MOSI TAK PERCAYA KINERJA
KOMNAS HAM.
Oleh, Sehend Sama.
Di lain sisi, kejahatan
kemanusiaan ini terus menyadarkan dan menumbuhkan kesadaran akan penindasan
kepada orang Papua untuk bangkitkan semangat perlawanan terhadap sistem negara
yang menindas ini. Untuk terus lawan Karena secara tidak langsung negara
memperlihatkan diri sebagai musuh abadi bagi generasi muda Papua.
Ketika saya melihat kejadian itu,
ada banyak pertanyaan yang muncul di benak saya. Tentang bagaimana nasib masa
depan bangsa Papua nanti. Karena berdasarkan realitas hari ini 95% rakyat Papua
terjebak dalam sistem yang menindas. Dimana sistem itu berawal dari (Pepera
1969) yang tidak memihak kepada rakyat Papua hingga merambat pada
paksaan-paksaan sistem untuk rakyat Papua tunduk pada Jakarta.
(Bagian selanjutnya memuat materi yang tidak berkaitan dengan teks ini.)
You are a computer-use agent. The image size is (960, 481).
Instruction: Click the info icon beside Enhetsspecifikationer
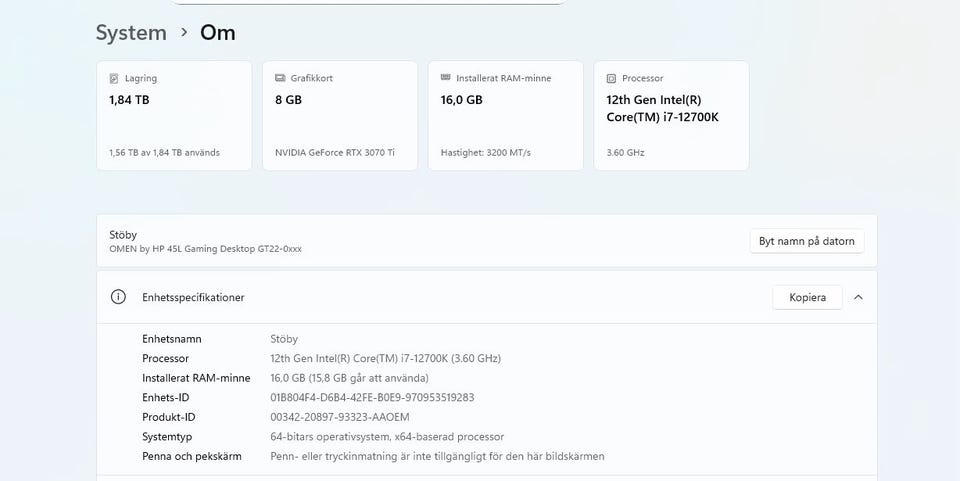(118, 297)
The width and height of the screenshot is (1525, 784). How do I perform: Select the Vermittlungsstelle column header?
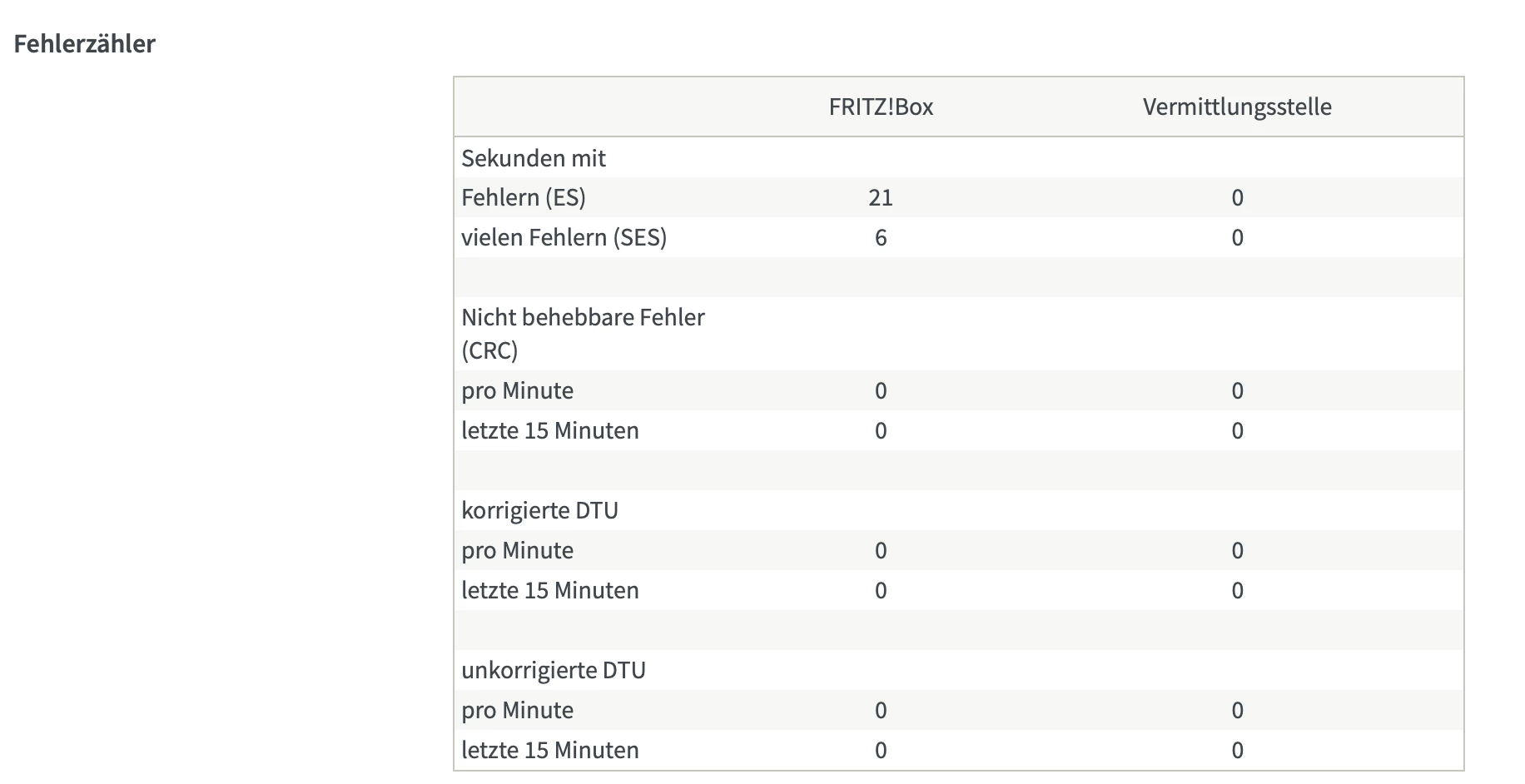(1237, 107)
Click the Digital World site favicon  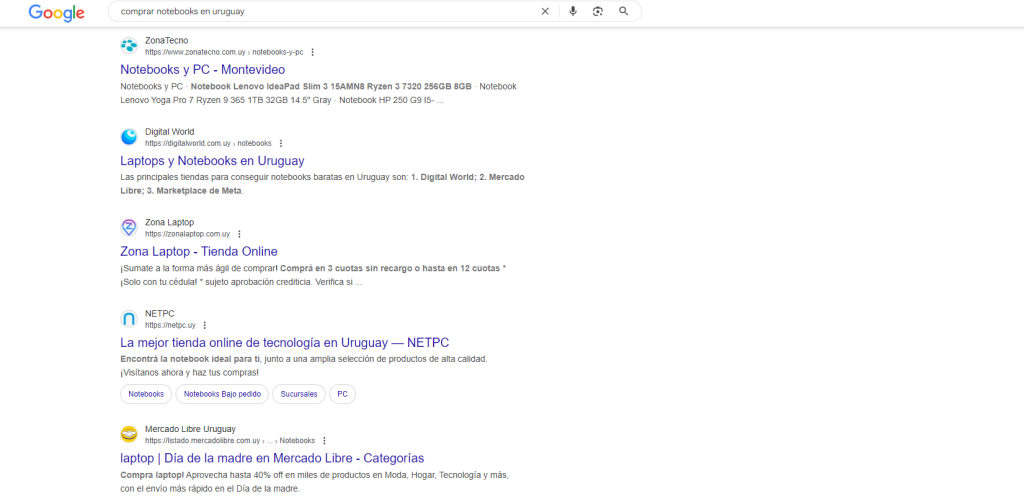pyautogui.click(x=129, y=137)
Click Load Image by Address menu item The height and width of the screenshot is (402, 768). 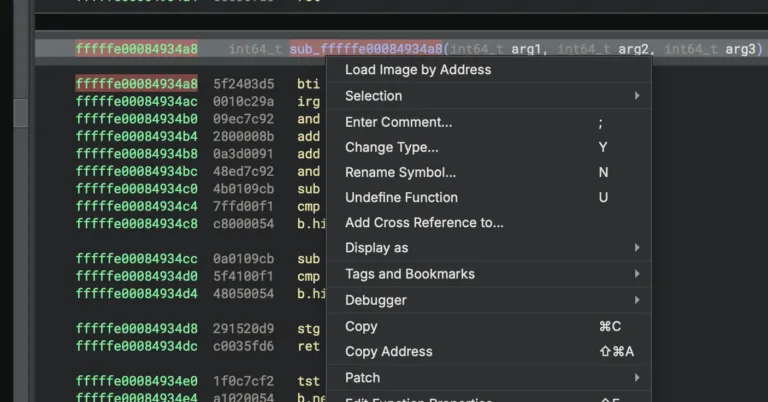coord(417,70)
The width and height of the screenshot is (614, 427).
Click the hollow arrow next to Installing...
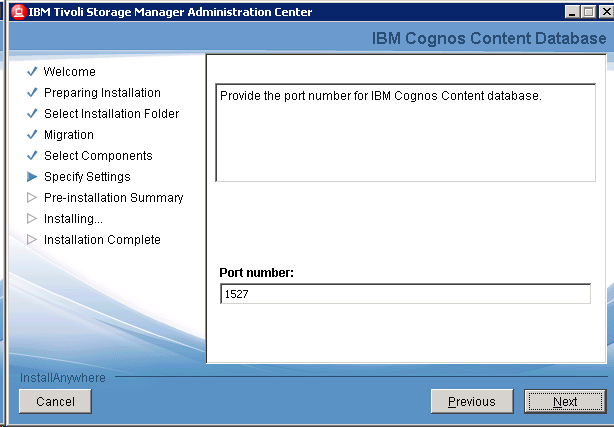pos(32,219)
Bahkan tak terlepas dari itu,
beperapa operasi militer yang telah terjadi di Papua itu sendiri mengarah pada
sistem paksa yang mengakibatkan korban berjatuhan. Bahkan beperapa peristiwa
yang terjadi di Papua pun Tak ada yang mampu menyelesaikan kasusnya. Dari
presiden ke presiden hanya mengumbar janji seolah mau menyelesaikan kasus
pelarangan HAM berat di Papua itu, namun semuanya menjadi bahasa politik untuk
dapat simpati dari rakyat Papua. Kemudian implementasinya pun 0 (Nol).
Beperapa pihak penegak hukum dan
HAM seperti Komnas HAM yang juga tergolong sebagai Tim independen untuk
menuntaskan persoalan Papua bahkan persoalan di Indonesia sekalipun tak mampu
untuk menindaklanjuti persoalan-persoalan yang ada dan bertumpuk di
Indonesia.
Termasuk operasi militer di
Wamena pada 06 Oktober tahun 2000. Sejak 21 tahun lalu, Peristiwa Wamena yang
berawal ketika masyarakat sipil, dikejutkan dengan penyisiran terhadap 25
kampung dan desa di Wamena. Penyisiran dilakukan akibat dari sekelompok massa
tak dikenal yang membobol gudang senjata Markas Kodim I 1702/Wamena dan
menewaskan dua anggota Kodim. Penyisiran itu mengakibatkan korban berjatuhan.
Dalam unggahan hasil penyelidikan
Kontras 4 April 2021 lalu itu menyatakan bahwa, terdapat dugaan pelanggaran HAM
yang berat mengakibatkan warga sipil menjadi korban. Sedikitnya 4 (empat) orang
tewas, 39 orang terluka akibat penyiksaan, sebanyak 5 (lima) orang menjadi
korban penghilangan paksa dan satu orang menjadi korban kekerasan
seksual.
Dalam peristiwa ini, Soleman
Itlay. Sebagai saksi yang juga pernah merasakan trauma waktu itu. Menulis dalam
artikel nya 6 Oktober 2006. Iya mengatakan bahwa, kapanpun sampai hari ini
masih terlukis trauma peristiwa tragis itu. Kemudian Soleman Itlay juga
menuliskan mengenai perbedaan pendapat dalam menyelesaikan konflik Wamena
berdara antara KOMNAS HAM dan kejaksaan agung dalam menangani peristiwa ini.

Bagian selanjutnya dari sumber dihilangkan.